- EXERCISE REQUIREMENTS -
Copy out all the lines of the data that hold the word "care".

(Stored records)

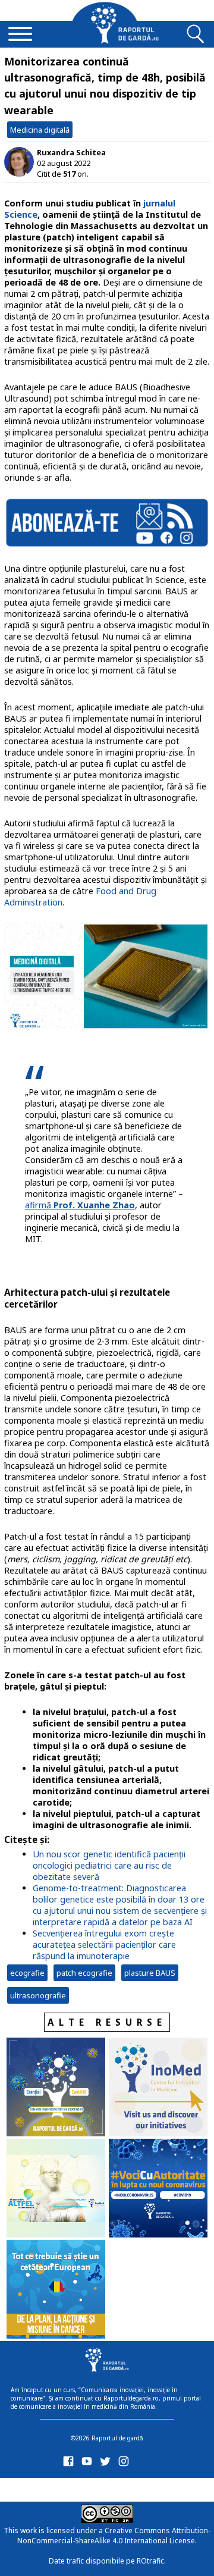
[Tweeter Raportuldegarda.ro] (107, 2464)
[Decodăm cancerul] (158, 2088)
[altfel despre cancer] (56, 2189)
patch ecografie (84, 1972)
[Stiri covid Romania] (56, 2088)
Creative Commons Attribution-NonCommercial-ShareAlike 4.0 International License (113, 2535)
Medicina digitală (40, 129)
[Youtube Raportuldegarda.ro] (89, 2464)
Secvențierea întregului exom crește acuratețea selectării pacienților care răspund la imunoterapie (104, 1944)
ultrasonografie (38, 1995)
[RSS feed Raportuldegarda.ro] (70, 2487)
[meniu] (20, 35)
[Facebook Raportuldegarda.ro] (70, 2464)
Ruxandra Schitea (71, 152)
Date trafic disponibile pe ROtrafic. (107, 2561)
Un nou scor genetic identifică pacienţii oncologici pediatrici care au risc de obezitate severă (109, 1865)
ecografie (27, 1972)
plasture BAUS (149, 1972)
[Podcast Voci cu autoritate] (158, 2189)
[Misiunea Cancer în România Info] (56, 2290)
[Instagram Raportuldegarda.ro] (126, 2464)
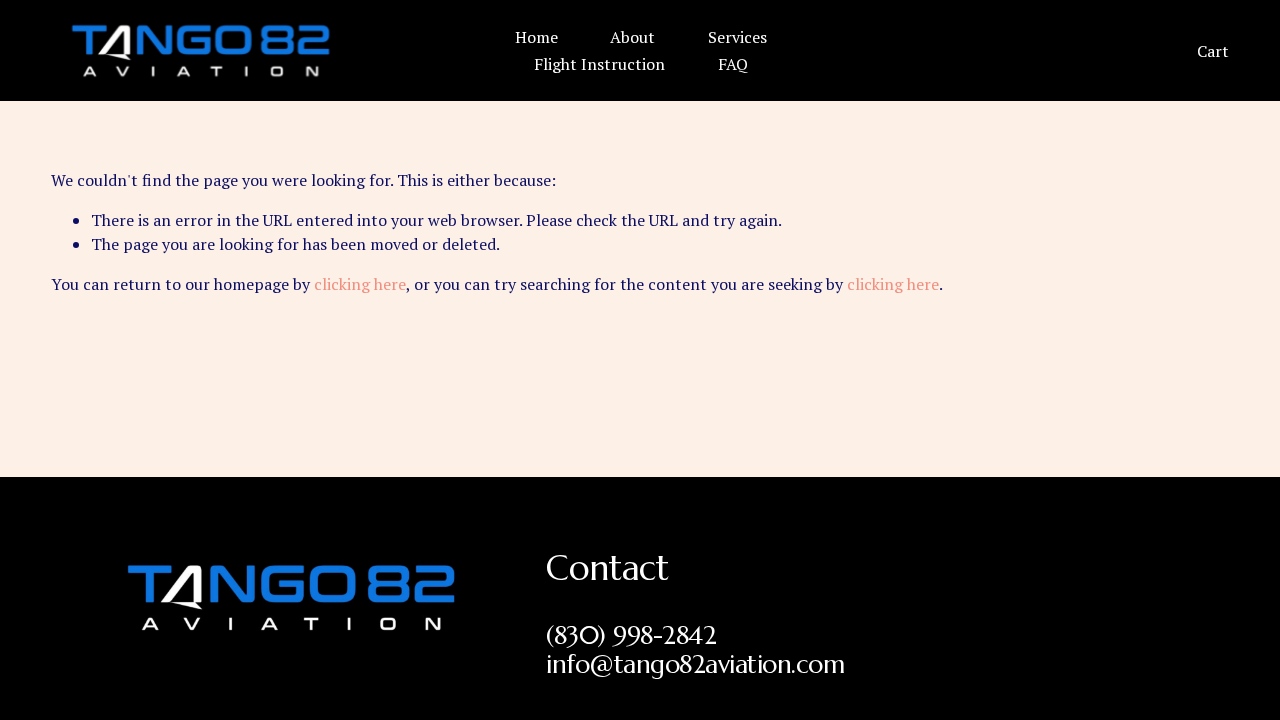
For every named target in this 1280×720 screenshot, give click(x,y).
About (632, 37)
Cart (1213, 51)
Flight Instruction (599, 64)
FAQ (733, 64)
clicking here (360, 284)
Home (536, 37)
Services (737, 37)
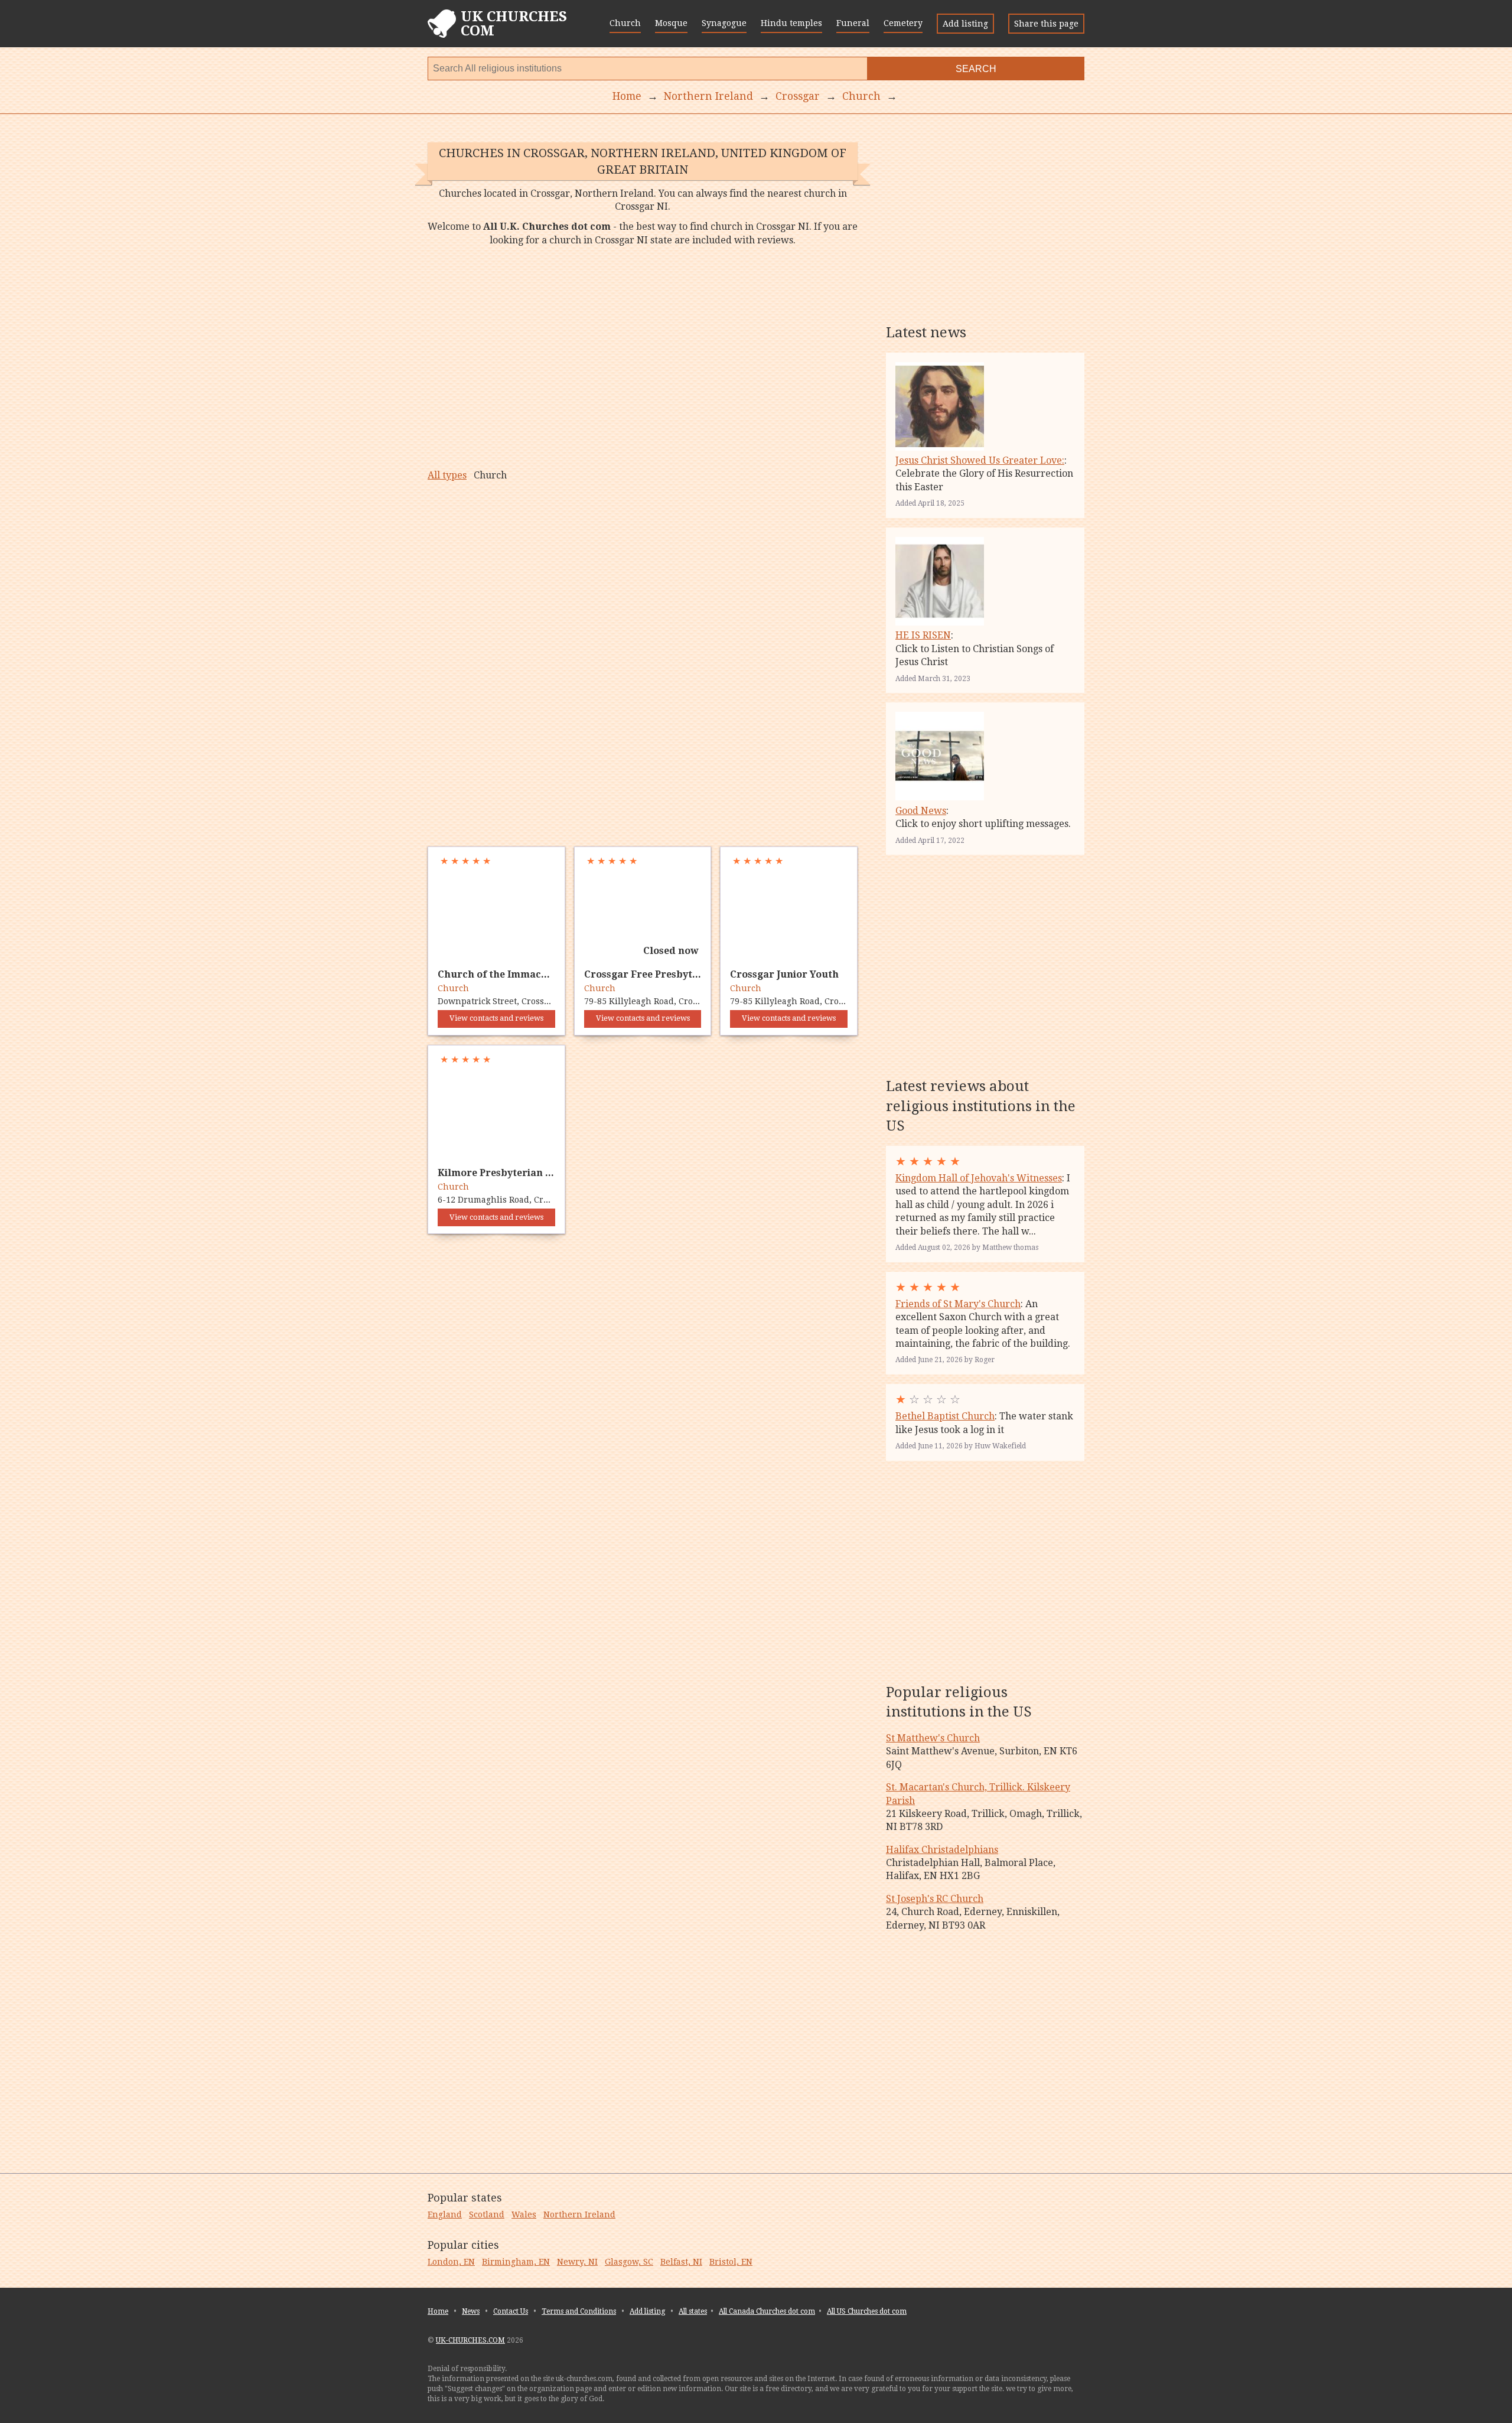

- PROBLEM SOLUTION -
Secvențierea întregului exom crește acuratețea selectării pacienților care răspund la imunoterapie (104, 1944)
Un nou scor genetic identifică pacienţii oncologici pediatrici care au risc de obezitate severă (109, 1865)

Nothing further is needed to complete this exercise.